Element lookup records
==========

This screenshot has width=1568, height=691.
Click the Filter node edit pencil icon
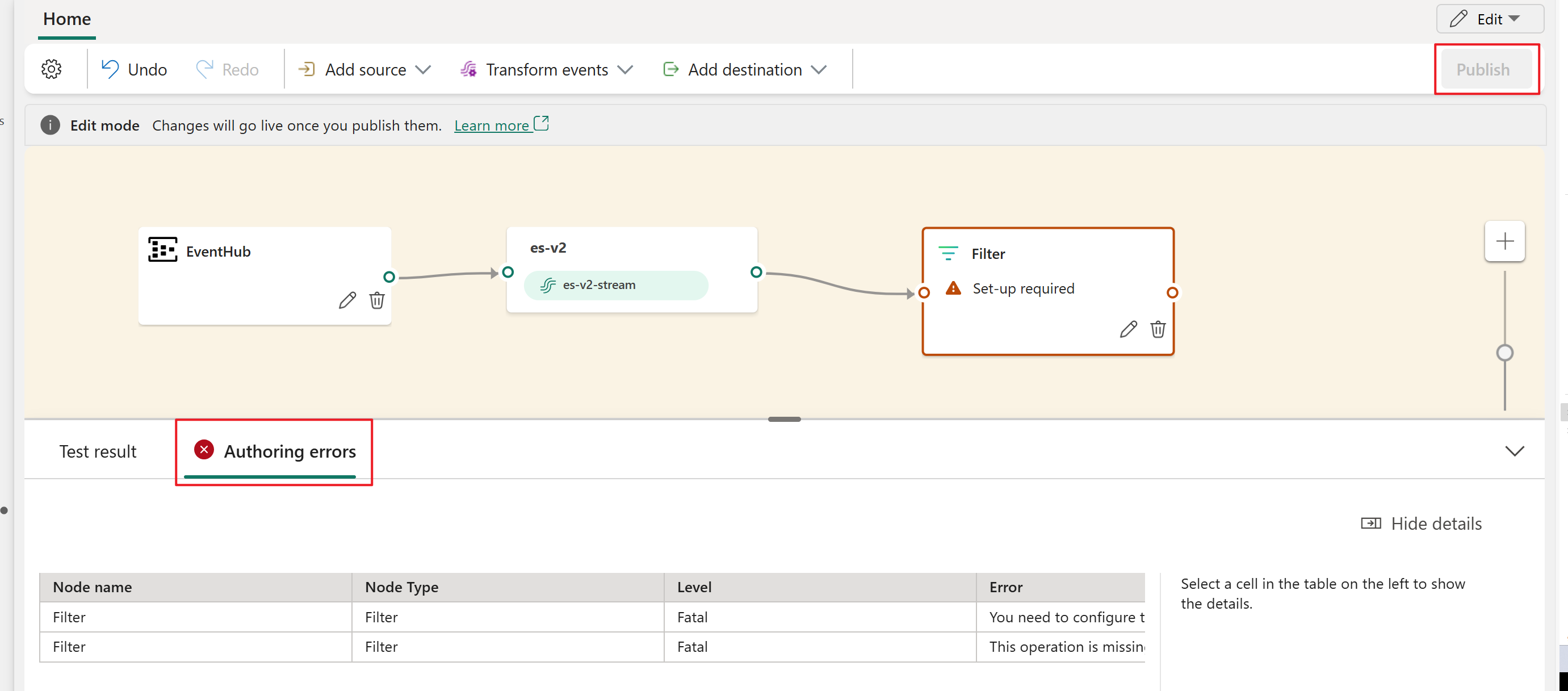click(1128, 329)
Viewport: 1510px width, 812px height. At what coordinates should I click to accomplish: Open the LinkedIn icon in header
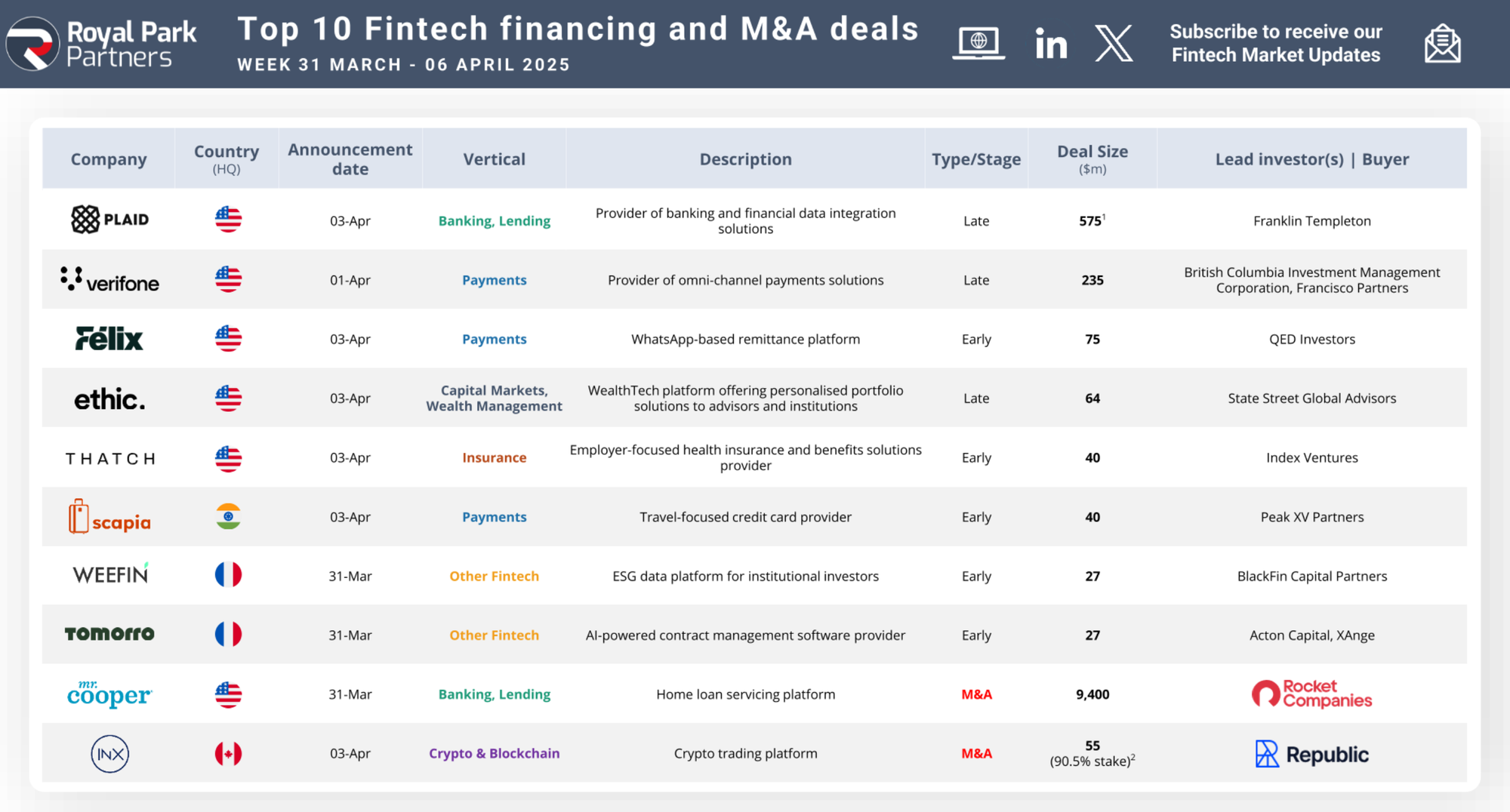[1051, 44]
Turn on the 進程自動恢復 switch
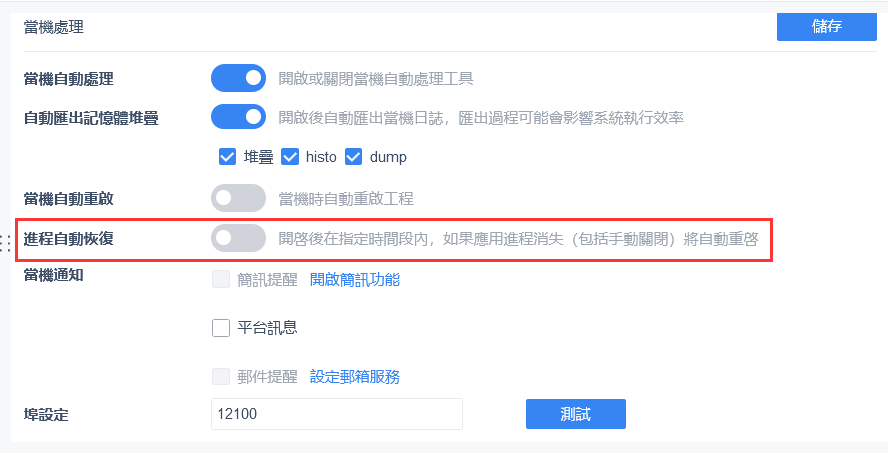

==========

Render the records as a numbered list with one line per item, skipping blank lines and leaving out the pictures.

• [Answer to this problem]
1. This screenshot has width=1568, height=691.
2. Click the Filter node edit pencil icon
3. click(1128, 329)
4. Viewport: 1510px width, 812px height. At what coordinates should I click to accomplish: Open the LinkedIn icon in header
5. [1051, 44]
6. Turn on the 進程自動恢復 switch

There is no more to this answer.